Stephen Fry takes in the view from Neuschwanstein Castle in Germany, one of the stops on a pilgrimage to explore his complicated feelings about the life and work of Richard Wagner.
First Run Features
Stephen Fry takes in the view from Neuschwanstein Castle in Germany, one of the stops on a pilgrimage to explore his complicated feelings about the life and work of Richard Wagner.

British actor, writer and bon vivant Stephen Fry has loved the music of Richard Wagner since he first heard it played on his father's gramophone.

"It released forces within me," he explains early on in Wagner & Me, an exuberant and deeply personal documentary about the allure and the legacy of the German composer's work.

But as a Jew with family members who were killed in the death camps, Fry has some difficulty squaring his passion for magisterial works like Der Ring des Nibelungen and Tristan und Isolde with the anti-Semitism of the man who composed them — and, even more significantly, with the way these inherently stirring creations were co-opted by Hitler and the Nazi regime.

In Wagner & Me, directed by Patrick McGrady, Fry wrestles with a number of essentially unanswerable questions: What happens when great art springs from a mind that also gave quarter to reprehensible ideology? And is it OK to love music whose beauty and power has been harnessed, even tangentially, in the service of human evil?

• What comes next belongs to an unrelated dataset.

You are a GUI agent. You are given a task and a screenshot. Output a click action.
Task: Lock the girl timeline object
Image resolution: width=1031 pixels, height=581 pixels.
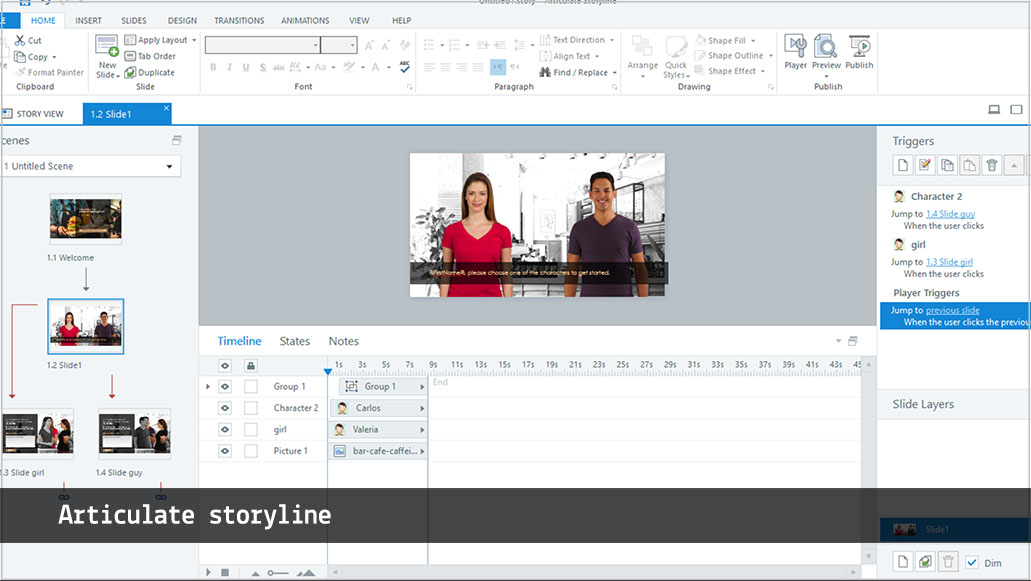pos(251,430)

Those questions don't sit lightly on Fry's affably broad shoulders. But somehow, without soft-pedaling the nastier angles of Wagner's life and legacy, Wagner & Me lands on the side of joy and defiance — broadly speaking, Fry decides not to let the terrorists win.

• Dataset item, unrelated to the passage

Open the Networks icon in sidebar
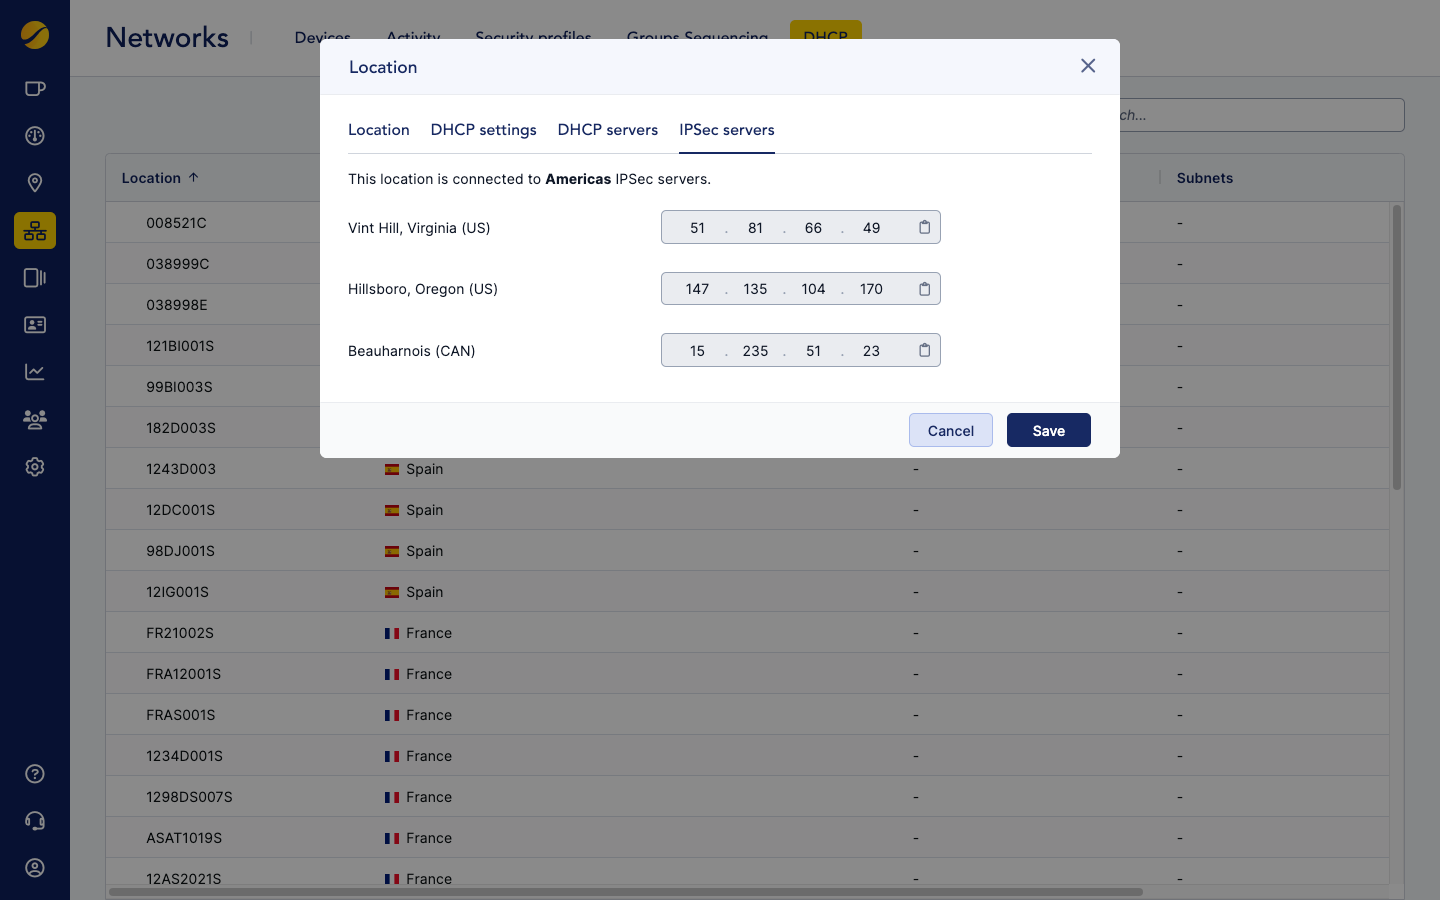 tap(35, 231)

Dressed in an assortment of cheerful stripey tops and brightly colored trousers (generally topped with a respectful sport jacket), Fry guides us through a picture that's half bio-documentary, half breathless fan letter. The combination works, not least because Fry makes such a charming and thoughtful guide.

His tour begins at what he calls the Stratford-upon-Avon, the mecca, the Graceland for Wagner enthusiasts: the Bayreuth Festival Theater, an efficient, no-frills opera house that Wagner himself designed and built as the ideal performance spot. Fry appears to be almost beside himself with delight during a behind-the-scenes tour, as he watches wig-makers combing out fake period tresses and costumers fitting robust Valkyries for their stage outfits.

Fry also visits the holy of Wagnerian holies — the Bayreuth Festival Theater, built by the composer to showcase his works.
/ First Run Features
/
First Run Features
Fry also visits the holy of Wagnerian holies — the Bayreuth Festival Theater, built by the composer to showcase his works.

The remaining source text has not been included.